Assignment
Each line in the entries below that holds the string "computer" must be copied.

..............................

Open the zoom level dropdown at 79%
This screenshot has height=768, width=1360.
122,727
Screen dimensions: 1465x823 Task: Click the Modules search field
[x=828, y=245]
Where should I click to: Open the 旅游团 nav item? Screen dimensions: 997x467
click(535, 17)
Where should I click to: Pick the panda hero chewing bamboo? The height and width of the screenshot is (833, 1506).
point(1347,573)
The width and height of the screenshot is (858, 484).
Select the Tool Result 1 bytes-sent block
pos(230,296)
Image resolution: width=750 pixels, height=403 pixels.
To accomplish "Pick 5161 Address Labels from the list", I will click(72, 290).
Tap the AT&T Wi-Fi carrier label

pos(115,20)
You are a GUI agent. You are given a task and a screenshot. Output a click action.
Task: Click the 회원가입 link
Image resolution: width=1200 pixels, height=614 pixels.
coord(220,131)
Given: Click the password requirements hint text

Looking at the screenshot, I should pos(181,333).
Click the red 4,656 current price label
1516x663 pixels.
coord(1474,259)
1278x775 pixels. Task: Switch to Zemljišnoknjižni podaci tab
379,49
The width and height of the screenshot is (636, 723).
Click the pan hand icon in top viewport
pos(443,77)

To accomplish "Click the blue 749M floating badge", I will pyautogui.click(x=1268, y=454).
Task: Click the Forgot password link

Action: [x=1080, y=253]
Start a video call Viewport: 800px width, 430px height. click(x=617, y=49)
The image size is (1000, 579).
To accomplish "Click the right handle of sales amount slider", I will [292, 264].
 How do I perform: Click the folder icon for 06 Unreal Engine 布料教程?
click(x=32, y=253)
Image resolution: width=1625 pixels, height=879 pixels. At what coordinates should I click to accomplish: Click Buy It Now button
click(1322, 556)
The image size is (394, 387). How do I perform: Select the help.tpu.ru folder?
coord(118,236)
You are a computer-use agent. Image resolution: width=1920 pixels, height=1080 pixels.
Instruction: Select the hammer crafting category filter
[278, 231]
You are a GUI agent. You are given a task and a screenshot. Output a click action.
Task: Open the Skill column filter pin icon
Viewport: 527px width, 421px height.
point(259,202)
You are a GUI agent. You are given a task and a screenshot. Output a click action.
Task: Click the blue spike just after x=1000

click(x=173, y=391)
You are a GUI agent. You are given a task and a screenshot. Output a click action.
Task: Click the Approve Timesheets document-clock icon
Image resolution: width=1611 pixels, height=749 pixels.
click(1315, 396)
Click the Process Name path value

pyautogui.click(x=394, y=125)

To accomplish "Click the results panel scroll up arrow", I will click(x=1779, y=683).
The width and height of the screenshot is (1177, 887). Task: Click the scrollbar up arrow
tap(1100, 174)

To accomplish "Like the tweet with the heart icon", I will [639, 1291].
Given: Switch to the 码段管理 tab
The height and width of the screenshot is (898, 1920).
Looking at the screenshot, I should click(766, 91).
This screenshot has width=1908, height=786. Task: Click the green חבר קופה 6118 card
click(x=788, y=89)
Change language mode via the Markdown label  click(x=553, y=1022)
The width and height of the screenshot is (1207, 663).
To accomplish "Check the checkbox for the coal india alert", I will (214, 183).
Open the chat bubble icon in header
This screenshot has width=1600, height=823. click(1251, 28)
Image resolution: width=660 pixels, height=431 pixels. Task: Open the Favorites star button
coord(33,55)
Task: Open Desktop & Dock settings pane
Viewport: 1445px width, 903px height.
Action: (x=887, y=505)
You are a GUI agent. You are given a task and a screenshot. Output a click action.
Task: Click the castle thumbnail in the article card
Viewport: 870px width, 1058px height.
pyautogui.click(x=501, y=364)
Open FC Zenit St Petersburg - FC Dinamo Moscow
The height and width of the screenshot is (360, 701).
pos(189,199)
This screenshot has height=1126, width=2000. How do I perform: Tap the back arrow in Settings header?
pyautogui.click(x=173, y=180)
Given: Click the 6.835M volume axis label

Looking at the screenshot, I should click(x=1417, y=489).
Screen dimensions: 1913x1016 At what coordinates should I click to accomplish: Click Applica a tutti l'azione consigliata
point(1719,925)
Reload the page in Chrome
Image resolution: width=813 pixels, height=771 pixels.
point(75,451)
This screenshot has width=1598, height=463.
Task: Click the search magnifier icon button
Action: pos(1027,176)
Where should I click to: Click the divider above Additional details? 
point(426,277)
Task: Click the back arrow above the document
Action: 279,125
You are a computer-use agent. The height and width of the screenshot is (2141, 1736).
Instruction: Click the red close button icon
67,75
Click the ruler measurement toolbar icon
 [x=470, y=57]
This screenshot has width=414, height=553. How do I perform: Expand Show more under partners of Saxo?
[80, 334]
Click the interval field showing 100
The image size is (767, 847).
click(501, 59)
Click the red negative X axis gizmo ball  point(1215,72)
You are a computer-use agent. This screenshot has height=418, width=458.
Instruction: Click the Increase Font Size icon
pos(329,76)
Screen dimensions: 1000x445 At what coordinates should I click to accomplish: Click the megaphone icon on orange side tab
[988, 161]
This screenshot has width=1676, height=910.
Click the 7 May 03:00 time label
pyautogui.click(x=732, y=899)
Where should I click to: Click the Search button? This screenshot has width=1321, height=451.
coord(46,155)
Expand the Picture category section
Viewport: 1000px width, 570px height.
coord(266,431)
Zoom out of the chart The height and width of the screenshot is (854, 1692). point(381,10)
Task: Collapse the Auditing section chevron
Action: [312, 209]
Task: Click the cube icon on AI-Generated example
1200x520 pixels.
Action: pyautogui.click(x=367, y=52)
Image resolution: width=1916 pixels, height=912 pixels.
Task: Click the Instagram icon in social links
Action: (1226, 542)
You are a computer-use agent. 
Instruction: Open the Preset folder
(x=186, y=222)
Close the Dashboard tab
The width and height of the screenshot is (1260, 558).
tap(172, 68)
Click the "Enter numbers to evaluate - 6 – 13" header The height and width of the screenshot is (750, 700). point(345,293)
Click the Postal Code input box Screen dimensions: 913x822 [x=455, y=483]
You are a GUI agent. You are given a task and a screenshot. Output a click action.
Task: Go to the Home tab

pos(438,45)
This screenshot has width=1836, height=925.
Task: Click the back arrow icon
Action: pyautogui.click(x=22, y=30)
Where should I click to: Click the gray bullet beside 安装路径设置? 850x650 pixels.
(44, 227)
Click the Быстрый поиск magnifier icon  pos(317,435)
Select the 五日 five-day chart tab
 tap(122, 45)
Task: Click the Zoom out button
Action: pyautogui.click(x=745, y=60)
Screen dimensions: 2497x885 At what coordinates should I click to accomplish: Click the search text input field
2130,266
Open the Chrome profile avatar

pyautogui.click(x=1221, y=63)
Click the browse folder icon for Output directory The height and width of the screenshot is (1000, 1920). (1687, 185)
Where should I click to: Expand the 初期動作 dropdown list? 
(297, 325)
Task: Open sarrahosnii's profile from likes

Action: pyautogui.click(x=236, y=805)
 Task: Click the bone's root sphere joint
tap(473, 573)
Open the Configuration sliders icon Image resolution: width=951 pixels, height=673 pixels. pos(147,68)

..............................

Task result
You are a computer-use agent. Image resolution: width=1920 pixels, height=1080 pixels.
You are a computer-use agent. The height and width of the screenshot is (2141, 1736).
You are a computer-use agent. This screenshot has height=418, width=458.
You are a computer-use agent. 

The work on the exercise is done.